Nach dem Mord ist vor dem Mord

Natalia Cruz Bautista zieht ihr blutverschmiertes Shirt hoch: Quer über ihren Rücken verläuft die klaffende Wunde eines Streifschusses. Paramilitärs hatten am 7. September auf die 42-jährige Natalia Cruz geschossen. Sie und die 45-jährige Francisca de Jesús Gracia wurden im Dorf San Juan Copala von Paramilitärs der UBISORT gefoltert und mehrfach vergewaltigt, berichten mexikanische Medien. Zwei ganze Tage hat es dann noch gedauert, bis eine Ambulanz unter dem Schutz von mehr als 30 schwer bewaffneten Bundespolizisten und Inspekteuren in dem Ort im südlichen Bundesstaat Oaxaca eintraf, die beiden Verletzten einlud und schnellstmöglich – auch aus Angst, unter Beschuss zu geraten – wieder abfuhr, in Richtung Krankenhaus.

„In den offiziellen Medien hat die Regierung zunächst die von uns vorgebrachte Anzeige wegen der Vergewaltigungen als Lüge diffamiert. Wir haben sehr insistiert, dass die Ambulanz kommen muss, denn die Frauen sind verletzt und haben schlimme psychische Traumata erlitten, nachdem sie von mehreren UBISORT-Männern gleichzeitig brutal vergewaltigt worden sind. Außerdem muss öffentlich werden, dass die Dinge hier nicht so sind, wie es die Regierung darstellt“, erklärte der für Menschenrechte in San Juan Copala zuständige Sprecher der autonomen Triqui-Bewegung MULTI, Marco Jorge Albino, gegenüber Pressevertretern.

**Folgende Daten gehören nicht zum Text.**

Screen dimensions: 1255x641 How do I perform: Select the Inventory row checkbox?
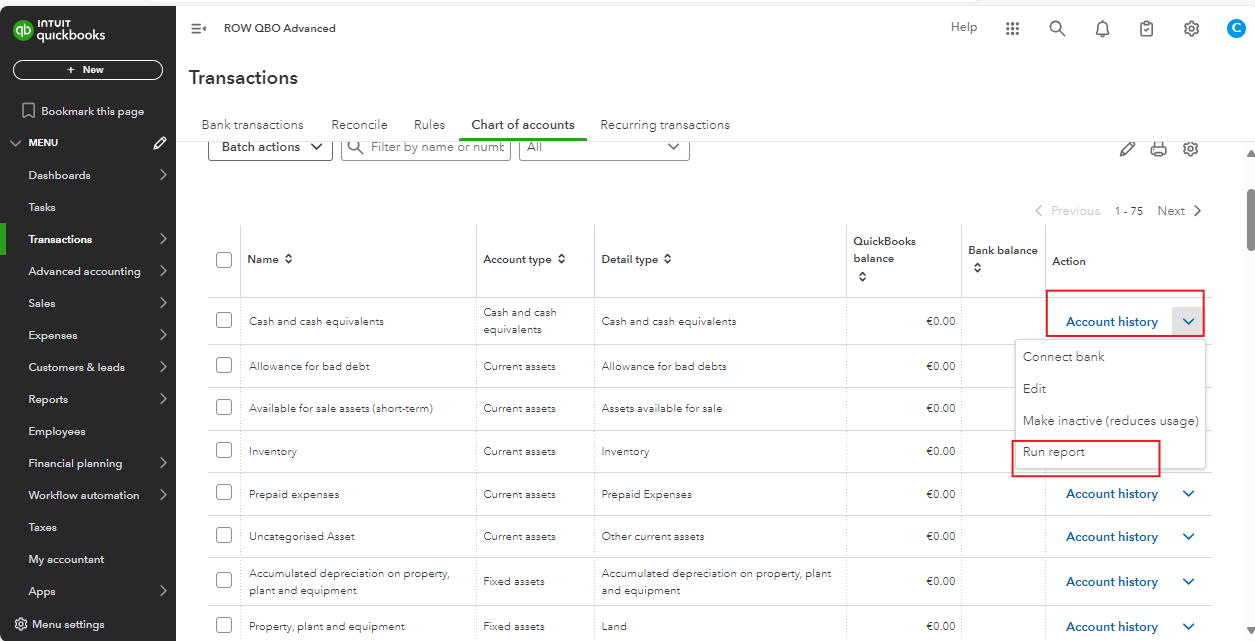click(x=224, y=451)
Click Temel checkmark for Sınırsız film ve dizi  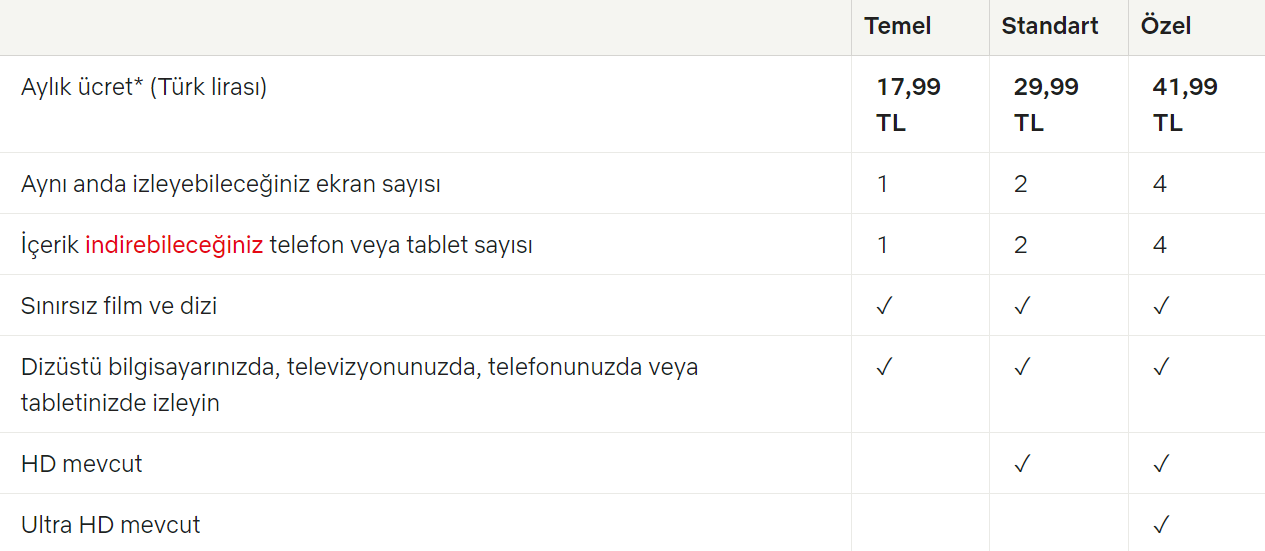tap(884, 306)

Konflikt um Autonomie-Anspruch

Bereits seit mehreren Jahren kommt es in der abgelegenen Region des indigenen mixtekischen Volkes der Triqui zu gewaltsamen Auseinandersetzungen zwischen verschiedenen bewaffneten Gruppen der Triqui. Den rund 20.000 Triqui wurde der Status einer eigenen Verwaltungseinheit vor Jahren aberkannt: Seitdem sind die Bewohner auf drei eher mestizisch dominierte Bezirke aufgeteilt und ihr Einfluss gering.

Nach dem Aufstand in Oaxaca im Jahr 2006 hatte die Bewegung für ein Unabhängiges Triqui-Gebiet MULTI die Region San Juan Copala – nach dem Vorbild der zapatischen Gemeinden in Chiapas – Anfang 2007 zum autonomen Gebiet erklärt. Die Paramilitärs der UBISORT stehen hingegen der Partei der Institutionellen Revolution PRI nahe, die noch bis Ende des Jahres in Oaxaca regieren wird. Seit Herbst 2009 hält die UBISORT den Ort San Juan Copala belagert: Wer hinein und hinaus will, riskiert sein Leben. Am 27. April diesen Jahres starben zwei Teilnehmende einer internationalen Friedenskarawane im Kugelhagel der UBISORT.

Gemeinsames Agieren von Polizei und Paramilitärs der UBISORT

Nachdem der Chef der UBISORT in San Juan Copala am 30. Juli durch einen Kopfschuss ermordet worden war, wobei umstritten ist, ob der Mord tatsächlich im Zuge der Auseinandersetzungen und im Ort geschah, sind Polizei und Paramilitärs der UBISORT gemeinsam bewaffnet nach San Juan Copala vorgedrungen, um das Gemeindehaus zurückzuerobern. „Medial ist das völlig untergegangen, aber darin sehe ich einen Beweis, dass die Paramilitärs der UBISORT mit staatlichen Stellen zusammenarbeiten“, erklärt Philipp Gerber, Journalist und Mitarbeiter von medico-International Schweiz in Mexiko.
Die 14-jährige Adela Ramírez López wurde bei der Aktion durch einen Schuss in den Rücken schwer verletzt und ist seither querschnittgelähmt.

Marco Jorge Albino von der MULTI hofft, dass nach dem Abtreten der PRI-Regierung im Bundesstaat Oaxaca die Straffreiheit Anfang kommenden Jahres ein Ende hat. Dies sei ein wichtiger Schritt hin zu einer möglichen Verbesserung. Ähnlich sieht es auch Philipp Gerber, der jedoch auch Verhandlungen zwischen den verschiedenen Gruppen für unabdingbar hält.